Students aim for record
Published 12:00 am Friday, November 14, 2008
NATCHEZ — Throughout Thursday, 350 fourth graders at McLaurin Elementary School participated in an event with one goal in mind — accomplishing every child’s dream of being in the Guinness Book of World Records.
The students at McLaurin participated in the third annual World Sport Stack Association Stack Up event, a world-wide coordinated effort that — if enough students around the globe participated — will be logged into the Guinness record book as the “most people sport stacking at multiple locations in one day.”
In 2007, 143,530 students participated in the event.
Physical Education teacher Babbs Grey was first introduced to sport stacking at a conference a couple of years ago, and she said when she learned about the event last year, she knew what she had to do.
“I decided those kids were going to be included in breaking that record,” she said.
“Students from Hong Kong to Sri Lanka to Great Britain are all taking part in this today.”
In sport stacking, participants are given 12 plastic cups, and they have to stack and deconstruct them in a variety of pyramid formations for 30 minutes at a time.
During the stacking process, students have to use both their right and left hands in patterns that cross back and forth in the pyramidal schematic.
“It makes you use both sides of your brain,” Grey said.
Students Elbert Lyles and Lyndon Ivory sat back and gave their classmate Markel King props for his skill at cup pyramid construction and demolition.
But he didn’t think his talent was anything special.
“I just like stacking them up,” King said.
While they both acknowledged King’s prowess, Ivory and Lyles weren’t willing to compromise on who was second best.
Even as Lyles protested that it simply wasn’t true, Ivory said, “I’m faster than him, but every time I look at him, he starts cheating.”

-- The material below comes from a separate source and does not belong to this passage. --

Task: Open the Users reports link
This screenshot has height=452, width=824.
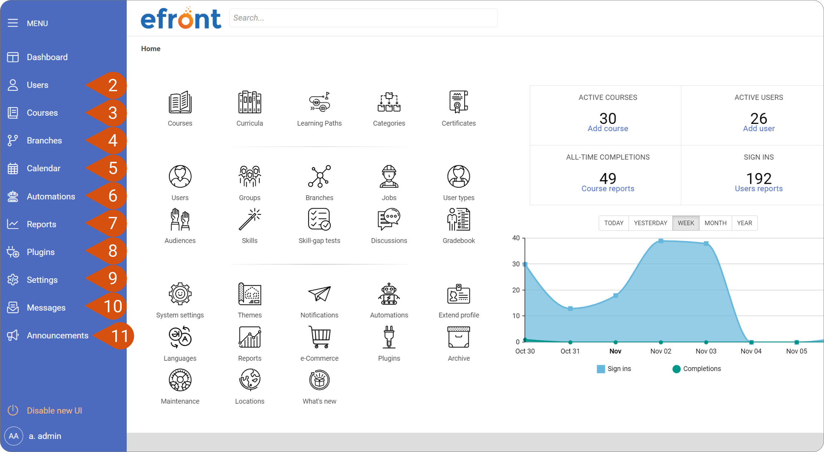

Cheating in speed stacking can come in a number of ways — not using your hands in the proper sequence, only using one hand or starting to break the pyramids down before you finish.
Even while he maintained his innocence, however, Lyles was willing to admit one thing.
“I’m scared (about the record),” he said.
But where Lyles was afraid, Yasmine Phipps was confident.
“I want to get the book if we do (break the record),” she said.
Even though the rest of the school day went on while the students created and took apart their plastic half-pentacles in shifts that coincided with their recesses and physical education classes, the exercise did not go unnoticed.
“There is an art class downstairs (below the gymnasium), and the teacher came up and said, ‘I knew something must have been up. It sounds like rain down there,’” Grey said.